This is about my dearly departed Dachshund/Cairn mix, Sophie. She lived to be 18 years old, and lived with me for 17 years after I adopted her from our local humane society. She was such a sweet, smart and gentle little girl who loved her mommy beyond words, and I loved her right back. Friends still remark at how smart she was — she had nuances to her personality and mannerisms that were so human you almost thought she was! She would leave biscuits in friends’ luggage when they would visit. One of the funniest things she ever did was many years ago when a friend was staying over and using the sofa bed, and the cushions were stacked on Sophie’s favorite chair. As my friend stood next to the chair looking out the window, Sophie sat between her and the chair, looking back and forth from her, to the chair, to her, back to the chair … back and forth many times before my friend finally caught on and removed the cushions. Sophie sighed, exasperated at the thickness of human logic, and jumped up to the back of the chair, where she could contentedly but belatedly look out the balcony window.

Another time she was travelling with me out of Dulles airport to Atlanta, when I had time to kill and stopped at Cinnabon. There I was, with Sophie in her little bag (she was a tiny thing, 12 lbs) on the cart with my luggage, and me trying to steer the cart with my elbows while I juggled coffee and pecan roll. Sophie caught one whiff of that confection, stuck her nose straight in the air and howled like a fire alarm! Dulles wasn’t busy that day, and those who were in the terminal all stopped to stare at such a little dog making such a big racket! You could tell her the dog lovers were, they all chuckled knowingly and came over to see the little sweetie and lend a hand. She wouldn’t stop until I could maneuver the cart over to the windows, sit down and give her a bite. She was 16 when she did that, and never howled like that before or afterwards. Who says an old dog can’t learn new tricks? It certainly was new to me!

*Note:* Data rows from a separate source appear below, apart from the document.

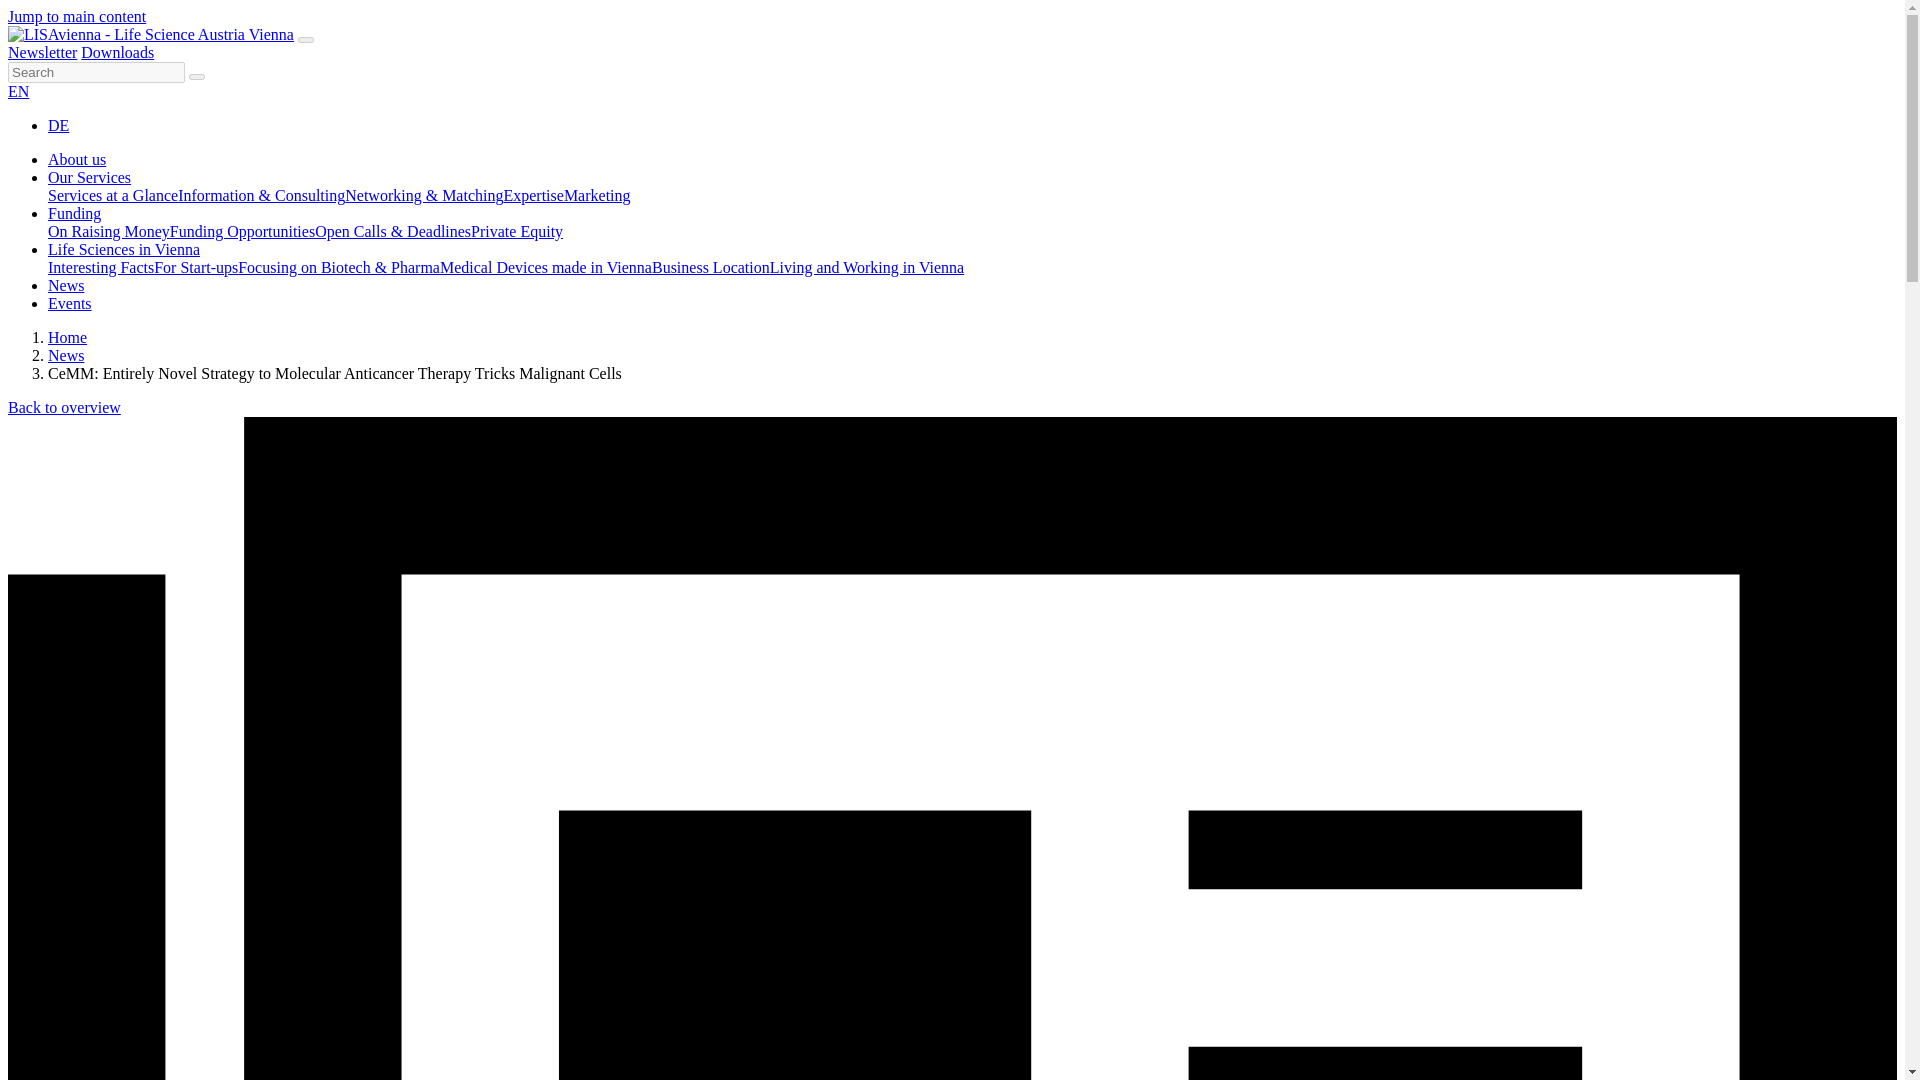  What do you see at coordinates (74, 214) in the screenshot?
I see `Funding` at bounding box center [74, 214].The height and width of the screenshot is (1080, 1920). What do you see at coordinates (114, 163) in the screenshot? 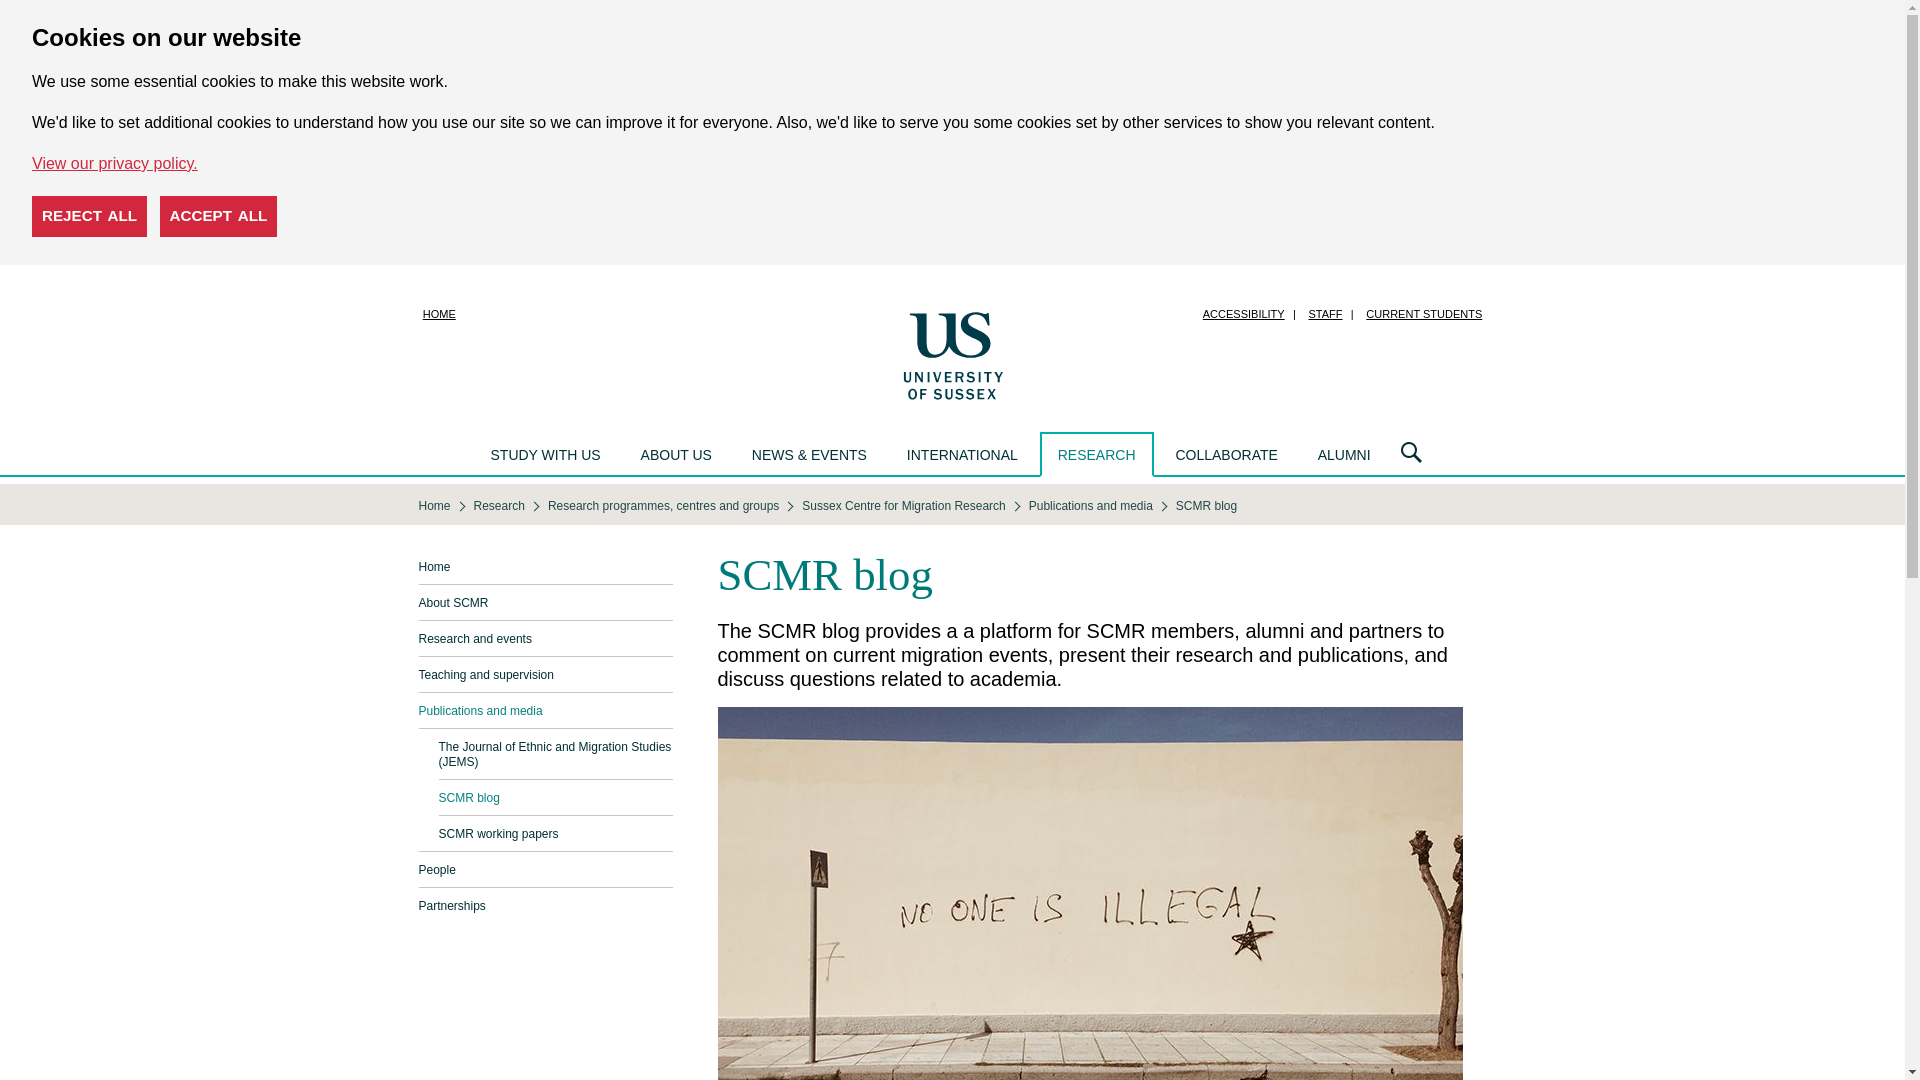
I see `View our privacy policy.` at bounding box center [114, 163].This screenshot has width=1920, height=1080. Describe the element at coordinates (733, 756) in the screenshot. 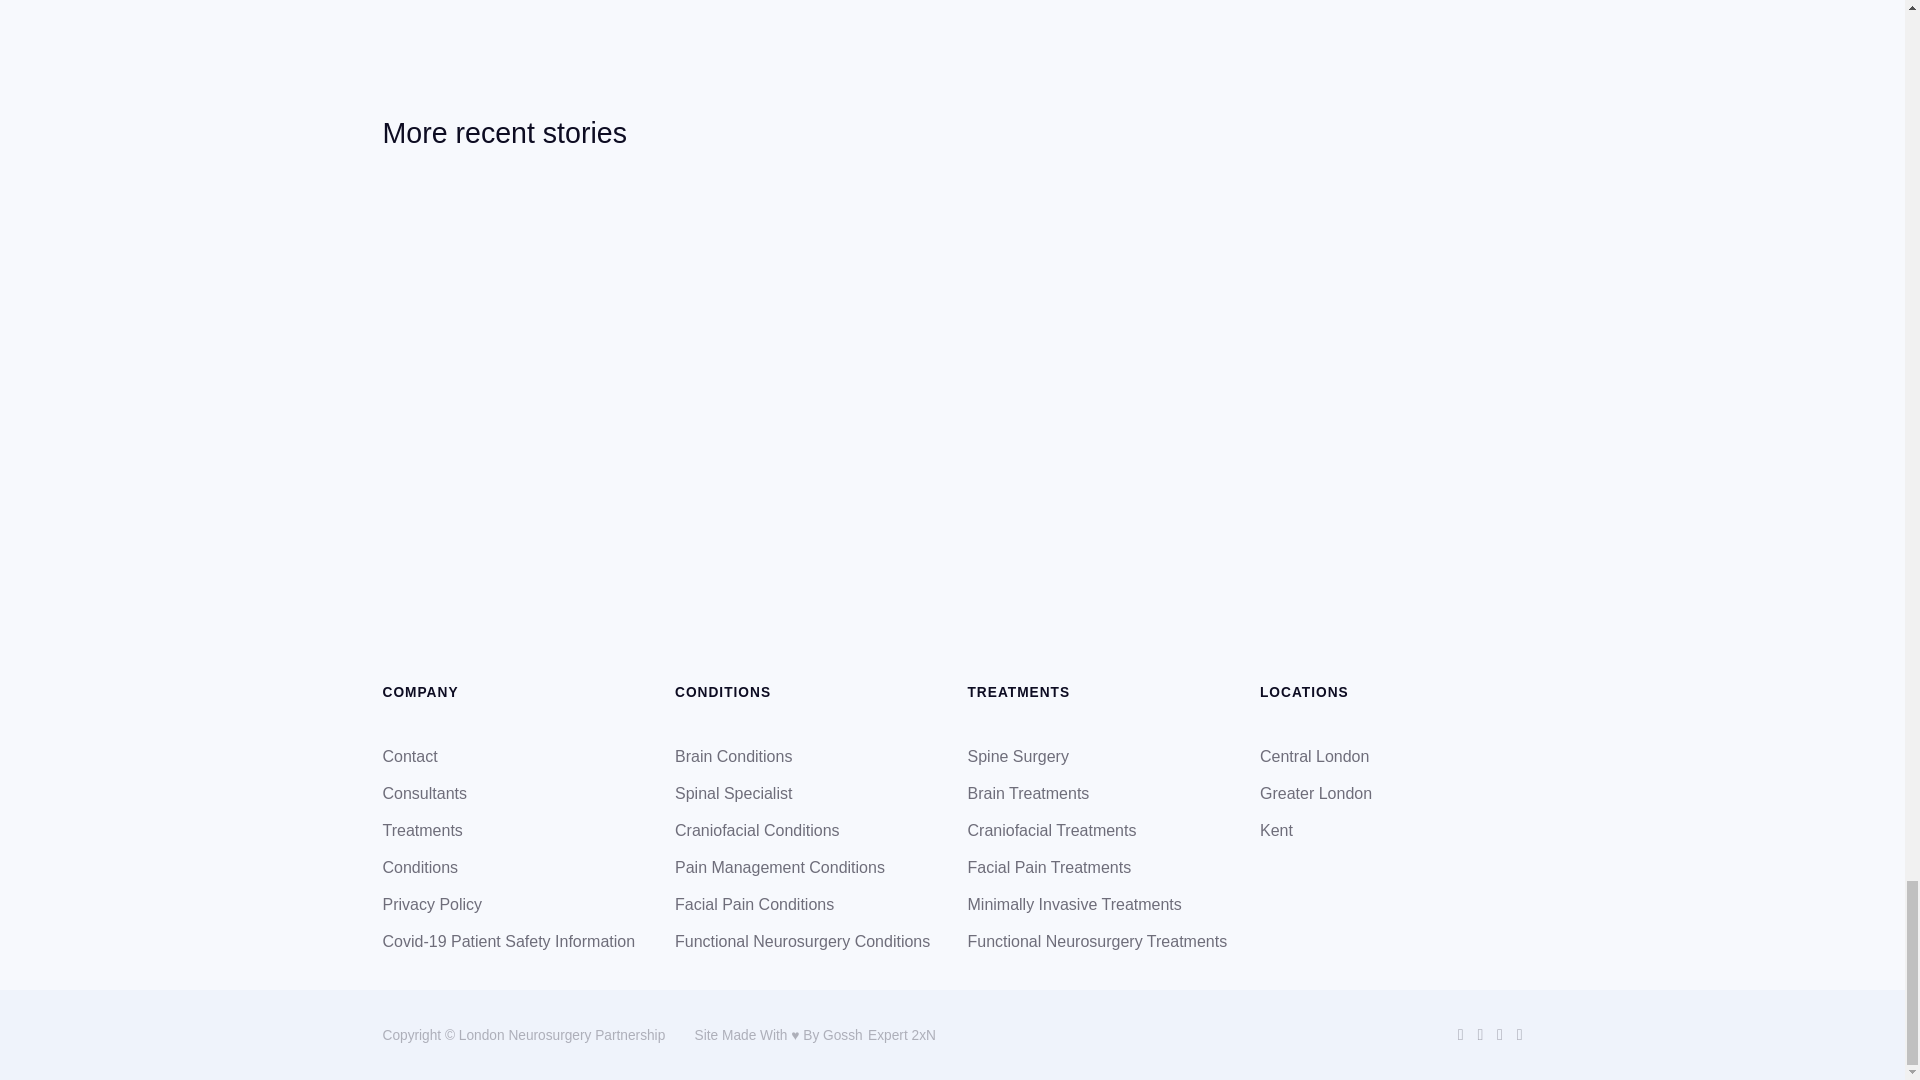

I see `Brain Conditions` at that location.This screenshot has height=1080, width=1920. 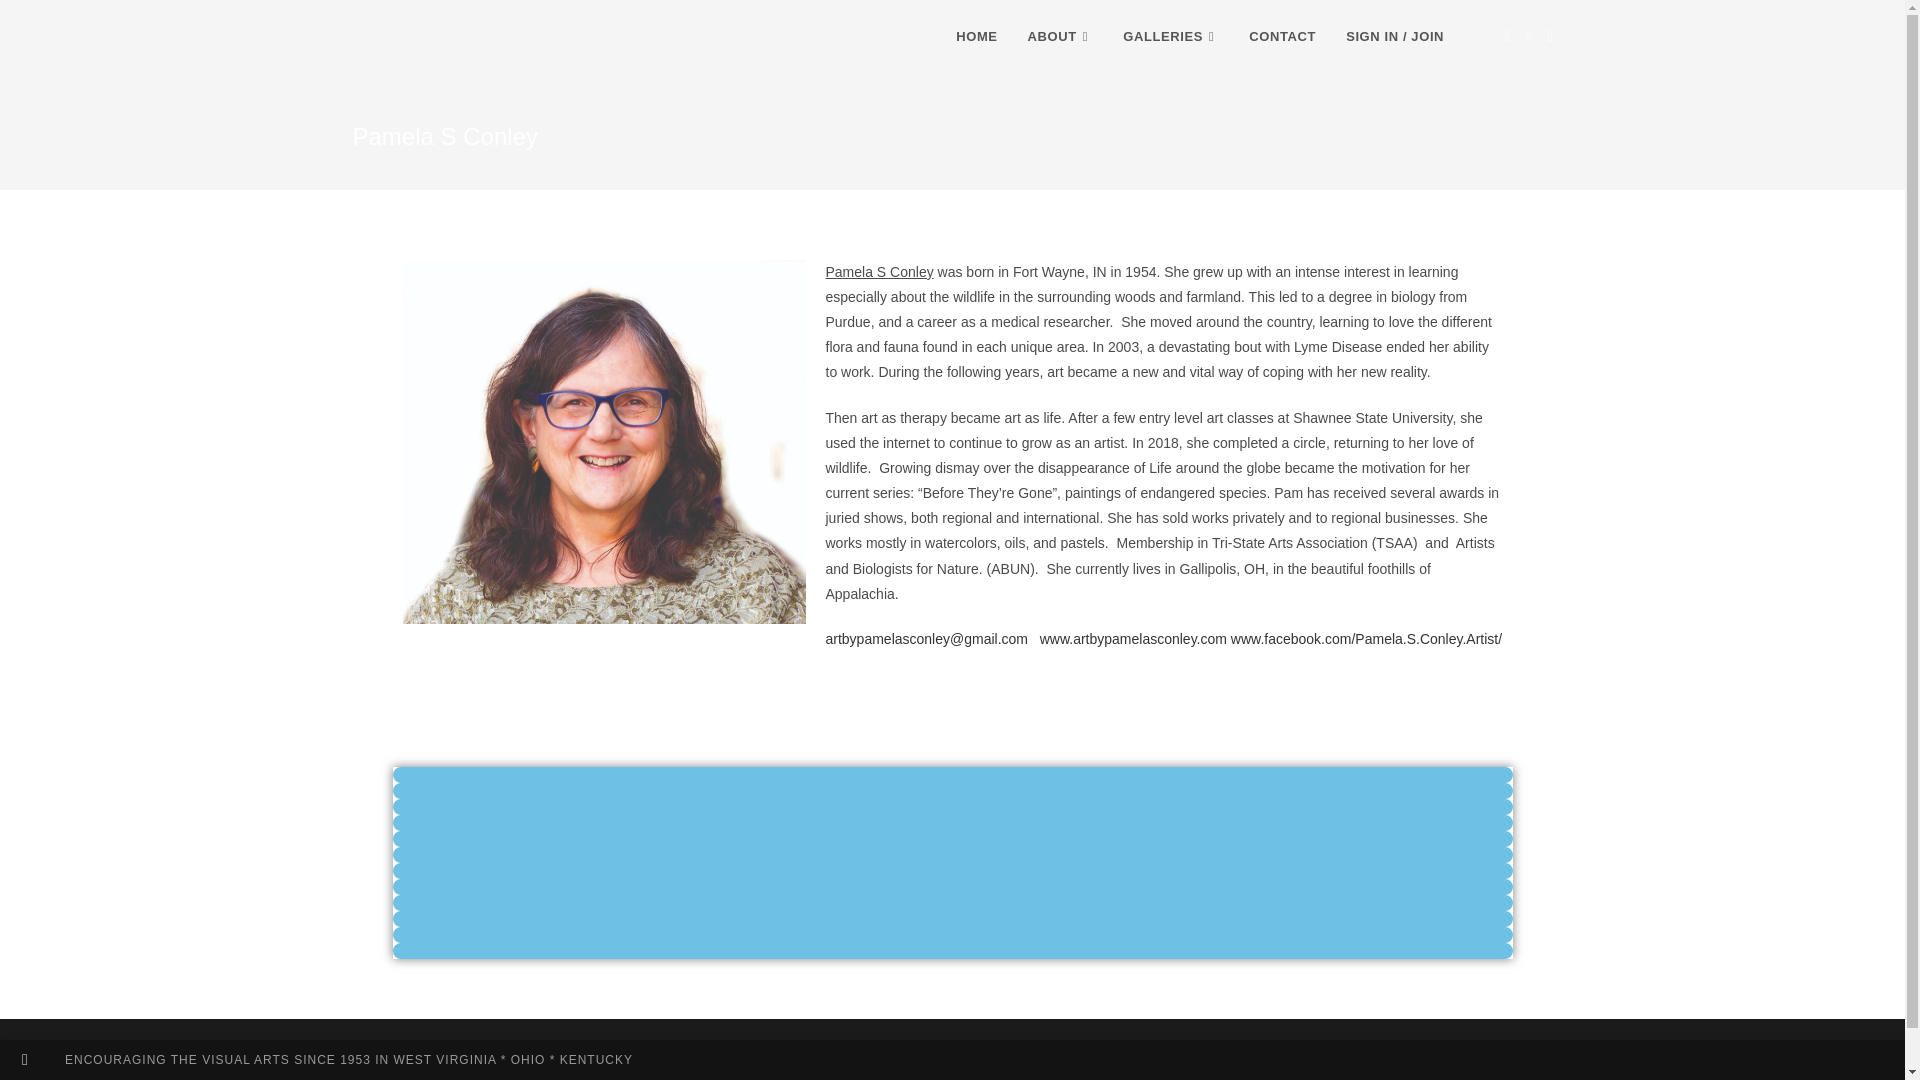 I want to click on CONTACT, so click(x=1282, y=37).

Sophie held my heart tightly in her paws, heart and soul from the moment I held her in my arms at the shelter that day so many years ago. Finally, in March 2006, little Sophie’s tiny body just couldn’t carry that big heart anymore. She never got sick; she quite simply just wore out. Her little puppy heart never flagged. The day I had to make that last awful trip to the vet was the worst day of my life, even though Sophie got one last nap in the sun riding in the car with me.

I must go now as my tears are fogging my glasses and blurring the screen. The pain of losing her is still so strong. Her ashes now quietly stand guard at home next to her picture. I give thanks every day that God brought sweet little Sophie into my life.